* ASSIGNMENT
Wherever the word "computer" appears in a line of the records, copy that line.

STUDY MATERIAL: Begin

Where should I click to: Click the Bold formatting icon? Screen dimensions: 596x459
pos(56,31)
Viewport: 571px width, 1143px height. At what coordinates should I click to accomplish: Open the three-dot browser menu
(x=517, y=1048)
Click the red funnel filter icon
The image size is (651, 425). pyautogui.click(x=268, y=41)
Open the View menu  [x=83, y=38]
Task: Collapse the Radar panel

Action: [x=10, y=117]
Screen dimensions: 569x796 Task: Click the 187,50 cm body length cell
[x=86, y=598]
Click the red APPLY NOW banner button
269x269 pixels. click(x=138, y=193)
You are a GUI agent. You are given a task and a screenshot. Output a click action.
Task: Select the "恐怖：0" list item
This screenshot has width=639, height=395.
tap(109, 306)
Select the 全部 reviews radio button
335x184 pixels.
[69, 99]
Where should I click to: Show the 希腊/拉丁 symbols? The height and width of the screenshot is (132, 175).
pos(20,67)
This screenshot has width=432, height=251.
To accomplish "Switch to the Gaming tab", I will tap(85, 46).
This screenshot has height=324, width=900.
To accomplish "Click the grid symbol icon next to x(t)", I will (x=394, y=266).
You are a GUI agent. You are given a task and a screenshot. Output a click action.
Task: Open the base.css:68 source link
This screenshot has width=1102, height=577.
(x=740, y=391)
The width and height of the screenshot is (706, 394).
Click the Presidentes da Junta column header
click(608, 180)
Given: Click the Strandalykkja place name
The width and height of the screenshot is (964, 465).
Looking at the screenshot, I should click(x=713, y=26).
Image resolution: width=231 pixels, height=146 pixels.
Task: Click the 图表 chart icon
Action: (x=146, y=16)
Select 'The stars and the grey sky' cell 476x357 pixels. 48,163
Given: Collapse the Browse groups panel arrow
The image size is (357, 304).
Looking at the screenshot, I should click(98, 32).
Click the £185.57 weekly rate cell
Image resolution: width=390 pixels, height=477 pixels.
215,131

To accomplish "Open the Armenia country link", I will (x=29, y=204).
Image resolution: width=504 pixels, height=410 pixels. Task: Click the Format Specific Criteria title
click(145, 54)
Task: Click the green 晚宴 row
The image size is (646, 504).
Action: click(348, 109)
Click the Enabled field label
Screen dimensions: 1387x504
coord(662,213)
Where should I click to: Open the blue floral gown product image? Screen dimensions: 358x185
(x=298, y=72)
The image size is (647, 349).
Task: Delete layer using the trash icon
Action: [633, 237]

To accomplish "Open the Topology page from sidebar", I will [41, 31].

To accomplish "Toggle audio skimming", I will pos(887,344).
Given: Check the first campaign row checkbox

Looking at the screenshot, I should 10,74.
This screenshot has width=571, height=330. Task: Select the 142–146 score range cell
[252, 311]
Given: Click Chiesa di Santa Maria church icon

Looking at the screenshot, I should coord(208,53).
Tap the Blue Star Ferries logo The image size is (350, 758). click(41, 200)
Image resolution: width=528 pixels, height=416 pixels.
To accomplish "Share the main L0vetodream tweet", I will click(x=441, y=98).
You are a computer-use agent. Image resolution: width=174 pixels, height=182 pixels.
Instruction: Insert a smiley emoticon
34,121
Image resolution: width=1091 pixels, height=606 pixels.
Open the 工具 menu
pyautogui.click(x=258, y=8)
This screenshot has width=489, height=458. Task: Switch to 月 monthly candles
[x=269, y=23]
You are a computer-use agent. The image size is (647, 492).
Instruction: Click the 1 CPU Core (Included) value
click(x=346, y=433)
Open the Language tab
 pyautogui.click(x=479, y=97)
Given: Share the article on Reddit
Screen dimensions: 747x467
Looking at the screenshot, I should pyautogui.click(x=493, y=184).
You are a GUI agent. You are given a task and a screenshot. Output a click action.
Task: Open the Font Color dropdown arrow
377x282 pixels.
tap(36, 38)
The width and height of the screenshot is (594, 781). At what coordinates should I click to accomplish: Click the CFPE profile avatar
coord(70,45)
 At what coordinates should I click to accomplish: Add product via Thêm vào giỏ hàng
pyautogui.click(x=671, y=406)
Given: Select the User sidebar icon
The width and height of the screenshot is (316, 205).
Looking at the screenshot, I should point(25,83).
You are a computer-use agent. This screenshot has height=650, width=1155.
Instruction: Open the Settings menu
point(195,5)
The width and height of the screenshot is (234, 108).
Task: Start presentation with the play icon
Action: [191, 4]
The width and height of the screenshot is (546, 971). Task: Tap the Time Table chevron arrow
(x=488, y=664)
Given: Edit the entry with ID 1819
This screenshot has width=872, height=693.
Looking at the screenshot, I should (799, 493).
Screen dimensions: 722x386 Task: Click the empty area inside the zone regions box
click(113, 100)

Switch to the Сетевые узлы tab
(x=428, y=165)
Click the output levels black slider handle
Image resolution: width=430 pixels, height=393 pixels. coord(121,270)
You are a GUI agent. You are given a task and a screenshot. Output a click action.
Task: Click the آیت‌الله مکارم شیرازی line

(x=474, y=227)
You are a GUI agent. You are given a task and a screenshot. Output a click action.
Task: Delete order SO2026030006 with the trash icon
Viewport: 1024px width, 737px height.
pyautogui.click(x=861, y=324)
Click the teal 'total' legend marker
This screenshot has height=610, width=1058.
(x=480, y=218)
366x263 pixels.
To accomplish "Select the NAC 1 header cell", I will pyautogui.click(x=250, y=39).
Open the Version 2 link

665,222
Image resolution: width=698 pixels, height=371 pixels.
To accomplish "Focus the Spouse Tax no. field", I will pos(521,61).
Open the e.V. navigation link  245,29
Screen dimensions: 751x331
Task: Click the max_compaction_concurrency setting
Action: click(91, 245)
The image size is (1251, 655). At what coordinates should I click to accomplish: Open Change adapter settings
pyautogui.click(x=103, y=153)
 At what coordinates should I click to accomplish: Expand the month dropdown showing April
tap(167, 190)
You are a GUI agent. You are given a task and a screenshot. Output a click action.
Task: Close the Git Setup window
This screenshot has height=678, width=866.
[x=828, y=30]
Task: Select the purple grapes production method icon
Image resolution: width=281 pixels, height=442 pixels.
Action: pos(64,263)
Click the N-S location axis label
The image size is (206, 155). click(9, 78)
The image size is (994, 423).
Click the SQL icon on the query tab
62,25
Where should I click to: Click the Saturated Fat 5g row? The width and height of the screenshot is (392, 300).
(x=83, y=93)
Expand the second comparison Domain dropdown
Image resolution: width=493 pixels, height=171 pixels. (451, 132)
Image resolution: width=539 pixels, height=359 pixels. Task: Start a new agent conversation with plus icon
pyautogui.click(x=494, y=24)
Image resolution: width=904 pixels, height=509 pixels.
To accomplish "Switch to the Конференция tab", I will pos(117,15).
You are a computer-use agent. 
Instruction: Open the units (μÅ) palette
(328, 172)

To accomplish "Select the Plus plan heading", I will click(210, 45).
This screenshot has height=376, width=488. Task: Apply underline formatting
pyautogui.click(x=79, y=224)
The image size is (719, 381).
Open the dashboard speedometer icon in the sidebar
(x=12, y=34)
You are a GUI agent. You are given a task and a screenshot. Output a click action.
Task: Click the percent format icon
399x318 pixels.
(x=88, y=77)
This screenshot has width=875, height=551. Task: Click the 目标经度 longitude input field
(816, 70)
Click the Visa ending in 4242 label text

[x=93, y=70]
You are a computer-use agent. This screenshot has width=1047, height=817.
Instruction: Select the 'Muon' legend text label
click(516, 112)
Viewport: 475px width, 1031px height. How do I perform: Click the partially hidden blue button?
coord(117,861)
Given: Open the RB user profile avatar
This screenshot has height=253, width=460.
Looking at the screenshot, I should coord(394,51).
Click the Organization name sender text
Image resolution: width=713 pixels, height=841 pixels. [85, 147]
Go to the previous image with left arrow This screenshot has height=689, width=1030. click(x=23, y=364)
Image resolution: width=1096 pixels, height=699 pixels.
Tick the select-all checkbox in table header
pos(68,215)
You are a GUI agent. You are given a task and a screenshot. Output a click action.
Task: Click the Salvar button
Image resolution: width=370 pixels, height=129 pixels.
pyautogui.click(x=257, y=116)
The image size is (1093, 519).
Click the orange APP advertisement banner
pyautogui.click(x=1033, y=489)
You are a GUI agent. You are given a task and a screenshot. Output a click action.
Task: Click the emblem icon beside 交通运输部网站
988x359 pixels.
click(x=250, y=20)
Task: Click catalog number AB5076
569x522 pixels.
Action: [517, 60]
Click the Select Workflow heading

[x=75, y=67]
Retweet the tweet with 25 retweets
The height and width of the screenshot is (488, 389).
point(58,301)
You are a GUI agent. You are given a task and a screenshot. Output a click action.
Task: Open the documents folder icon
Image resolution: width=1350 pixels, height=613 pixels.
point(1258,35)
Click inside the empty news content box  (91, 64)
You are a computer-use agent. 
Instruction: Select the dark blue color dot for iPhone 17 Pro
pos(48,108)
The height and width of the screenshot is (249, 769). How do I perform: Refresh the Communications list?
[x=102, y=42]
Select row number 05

STUDY MATERIAL: End

* WRITTEN RESPONSE
You are a computer-use agent. Image resolution: width=174 pixels, height=182 pixels.
You are a computer-use agent. The image size is (647, 492).
You are a computer-use agent. This screenshot has height=650, width=1155.
You are a computer-use agent. 
You are a computer-use agent. This screenshot has width=1047, height=817.
You are a computer-use agent. 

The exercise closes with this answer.